McLean-Beathley said mental health professionals joined the community in speaking out on the need to save the facility. “It took a lot of people helping us to win that battle.” She paid a personal price for her leadership and said she felt that the facility “black-balled” her and passed her over for a promotion. She’s now administrator of the PEF Membership Benefits Program.
The renovations will provide many improvements to areas including the pool and auditorium, as well as residential and educational space. The project is expected to take 24 to 28 months and will preserve the current capacity of 46 beds while updating many features to ensure patient and staff safety.

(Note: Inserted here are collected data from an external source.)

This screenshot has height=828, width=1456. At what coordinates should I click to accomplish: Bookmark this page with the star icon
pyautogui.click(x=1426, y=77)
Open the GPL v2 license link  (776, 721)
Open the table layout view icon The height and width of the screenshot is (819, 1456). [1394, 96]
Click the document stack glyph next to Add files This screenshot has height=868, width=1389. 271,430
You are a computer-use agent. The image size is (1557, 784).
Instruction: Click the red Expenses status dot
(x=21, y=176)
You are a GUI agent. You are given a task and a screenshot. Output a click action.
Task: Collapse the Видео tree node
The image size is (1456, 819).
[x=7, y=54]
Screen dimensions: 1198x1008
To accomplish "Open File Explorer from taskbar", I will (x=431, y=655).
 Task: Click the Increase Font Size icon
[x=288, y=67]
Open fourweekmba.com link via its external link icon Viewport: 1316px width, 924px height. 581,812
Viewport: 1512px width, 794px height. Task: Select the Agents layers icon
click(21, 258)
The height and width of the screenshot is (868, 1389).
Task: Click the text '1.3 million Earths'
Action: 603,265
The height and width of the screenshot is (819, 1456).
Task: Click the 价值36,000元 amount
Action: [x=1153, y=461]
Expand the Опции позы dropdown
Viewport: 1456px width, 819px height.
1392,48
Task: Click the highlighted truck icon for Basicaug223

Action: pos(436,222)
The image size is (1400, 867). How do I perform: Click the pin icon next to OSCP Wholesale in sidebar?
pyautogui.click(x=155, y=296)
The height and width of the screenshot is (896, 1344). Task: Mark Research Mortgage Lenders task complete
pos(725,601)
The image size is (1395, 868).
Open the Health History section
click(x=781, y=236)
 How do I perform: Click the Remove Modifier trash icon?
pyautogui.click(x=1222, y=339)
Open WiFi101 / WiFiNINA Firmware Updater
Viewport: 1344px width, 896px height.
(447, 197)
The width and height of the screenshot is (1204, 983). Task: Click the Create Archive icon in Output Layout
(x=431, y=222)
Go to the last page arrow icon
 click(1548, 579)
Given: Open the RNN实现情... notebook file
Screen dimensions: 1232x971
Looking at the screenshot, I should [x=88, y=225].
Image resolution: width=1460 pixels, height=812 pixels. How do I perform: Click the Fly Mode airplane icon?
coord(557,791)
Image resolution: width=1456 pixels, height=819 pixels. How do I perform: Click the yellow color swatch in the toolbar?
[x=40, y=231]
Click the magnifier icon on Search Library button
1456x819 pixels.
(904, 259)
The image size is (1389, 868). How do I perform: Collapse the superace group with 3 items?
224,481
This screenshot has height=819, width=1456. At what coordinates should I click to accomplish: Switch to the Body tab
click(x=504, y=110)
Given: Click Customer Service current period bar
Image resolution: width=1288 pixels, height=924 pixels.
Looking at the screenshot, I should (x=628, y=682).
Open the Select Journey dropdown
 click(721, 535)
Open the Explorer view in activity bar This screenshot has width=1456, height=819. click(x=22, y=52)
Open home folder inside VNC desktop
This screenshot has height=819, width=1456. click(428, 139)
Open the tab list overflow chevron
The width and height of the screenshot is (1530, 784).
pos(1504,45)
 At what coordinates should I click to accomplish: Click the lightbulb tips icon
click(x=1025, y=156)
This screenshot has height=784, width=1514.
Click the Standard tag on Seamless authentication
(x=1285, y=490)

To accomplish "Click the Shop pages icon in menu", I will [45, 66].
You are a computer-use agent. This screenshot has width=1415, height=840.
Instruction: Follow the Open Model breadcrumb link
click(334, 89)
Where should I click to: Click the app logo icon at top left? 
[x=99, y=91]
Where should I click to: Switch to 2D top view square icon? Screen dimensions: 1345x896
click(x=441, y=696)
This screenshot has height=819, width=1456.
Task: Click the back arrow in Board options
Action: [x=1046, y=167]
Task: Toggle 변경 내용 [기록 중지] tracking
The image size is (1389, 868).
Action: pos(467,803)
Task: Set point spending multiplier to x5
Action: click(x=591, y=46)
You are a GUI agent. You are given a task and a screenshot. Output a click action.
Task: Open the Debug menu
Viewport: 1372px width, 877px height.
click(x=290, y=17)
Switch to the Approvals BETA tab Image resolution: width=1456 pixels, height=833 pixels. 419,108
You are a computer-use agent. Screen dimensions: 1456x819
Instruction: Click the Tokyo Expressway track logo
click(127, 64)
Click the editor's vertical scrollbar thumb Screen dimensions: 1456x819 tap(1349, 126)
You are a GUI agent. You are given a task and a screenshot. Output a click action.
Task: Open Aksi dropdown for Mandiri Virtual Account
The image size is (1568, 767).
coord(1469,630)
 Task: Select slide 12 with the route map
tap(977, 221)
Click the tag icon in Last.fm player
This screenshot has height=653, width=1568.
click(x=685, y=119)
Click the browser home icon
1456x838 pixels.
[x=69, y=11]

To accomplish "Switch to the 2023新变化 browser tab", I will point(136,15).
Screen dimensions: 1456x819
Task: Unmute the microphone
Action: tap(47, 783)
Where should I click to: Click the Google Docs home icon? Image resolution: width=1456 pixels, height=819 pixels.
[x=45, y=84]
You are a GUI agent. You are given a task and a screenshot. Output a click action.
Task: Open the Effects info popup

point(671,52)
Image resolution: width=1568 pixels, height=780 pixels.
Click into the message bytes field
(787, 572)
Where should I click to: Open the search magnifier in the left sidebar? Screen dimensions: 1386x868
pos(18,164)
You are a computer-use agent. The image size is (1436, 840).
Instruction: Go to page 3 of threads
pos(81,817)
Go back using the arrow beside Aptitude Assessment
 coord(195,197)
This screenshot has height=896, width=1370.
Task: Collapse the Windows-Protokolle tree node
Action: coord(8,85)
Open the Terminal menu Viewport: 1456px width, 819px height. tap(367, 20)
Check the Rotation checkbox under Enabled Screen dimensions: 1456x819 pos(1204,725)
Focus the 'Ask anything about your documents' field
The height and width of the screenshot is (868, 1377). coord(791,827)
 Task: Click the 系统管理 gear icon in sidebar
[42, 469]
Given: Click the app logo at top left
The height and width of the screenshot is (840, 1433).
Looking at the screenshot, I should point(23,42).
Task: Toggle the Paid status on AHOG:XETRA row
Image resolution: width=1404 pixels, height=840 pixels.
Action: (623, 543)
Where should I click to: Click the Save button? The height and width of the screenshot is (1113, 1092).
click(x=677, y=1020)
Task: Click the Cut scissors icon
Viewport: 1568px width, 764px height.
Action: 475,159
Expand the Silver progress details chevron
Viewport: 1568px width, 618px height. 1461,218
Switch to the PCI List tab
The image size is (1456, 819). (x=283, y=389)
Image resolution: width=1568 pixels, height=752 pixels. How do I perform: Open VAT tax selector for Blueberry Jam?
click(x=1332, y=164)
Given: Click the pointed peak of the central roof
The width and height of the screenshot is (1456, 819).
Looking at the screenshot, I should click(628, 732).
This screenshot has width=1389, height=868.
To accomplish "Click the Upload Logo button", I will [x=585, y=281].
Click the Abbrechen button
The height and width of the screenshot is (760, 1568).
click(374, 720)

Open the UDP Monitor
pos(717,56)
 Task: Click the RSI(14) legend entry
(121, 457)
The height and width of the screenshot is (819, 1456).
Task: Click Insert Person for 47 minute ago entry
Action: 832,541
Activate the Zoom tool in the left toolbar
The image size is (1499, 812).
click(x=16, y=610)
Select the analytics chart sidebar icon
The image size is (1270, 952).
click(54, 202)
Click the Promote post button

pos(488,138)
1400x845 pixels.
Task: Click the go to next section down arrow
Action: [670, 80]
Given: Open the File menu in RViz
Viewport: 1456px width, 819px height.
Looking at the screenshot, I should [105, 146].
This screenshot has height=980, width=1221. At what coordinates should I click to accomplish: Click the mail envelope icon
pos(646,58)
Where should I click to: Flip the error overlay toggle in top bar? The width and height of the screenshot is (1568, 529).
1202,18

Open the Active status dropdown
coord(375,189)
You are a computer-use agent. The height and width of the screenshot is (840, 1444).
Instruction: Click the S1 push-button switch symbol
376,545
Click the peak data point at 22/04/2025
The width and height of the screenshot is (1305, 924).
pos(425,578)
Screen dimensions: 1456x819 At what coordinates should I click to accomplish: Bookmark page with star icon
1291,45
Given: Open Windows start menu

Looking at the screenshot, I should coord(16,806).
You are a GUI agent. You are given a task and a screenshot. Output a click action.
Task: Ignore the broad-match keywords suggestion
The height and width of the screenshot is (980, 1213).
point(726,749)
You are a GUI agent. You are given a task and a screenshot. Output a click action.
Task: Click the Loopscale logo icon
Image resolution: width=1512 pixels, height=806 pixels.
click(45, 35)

Moran said the renovations and construction will pose new challenges for the center’s staff and the youths being treated there, but she is confident that it will go well. The news of the groundbreaking came as a surprise to Moran and the center’s PEF members, and she said it made her think of the big green buffalo statue at the center.
“We call that statue ‘Miracle’ because the coalition – Save Our WNYCPC — paid for its installation and just two weeks later we learned the center would be saved,” she said. “Gov. Hochul was our lieutenant governor then, and she was the first to put her handprint on the statue. After that, we all put our handprints on it. It’s a real symbol of how strong we are when we all work together.”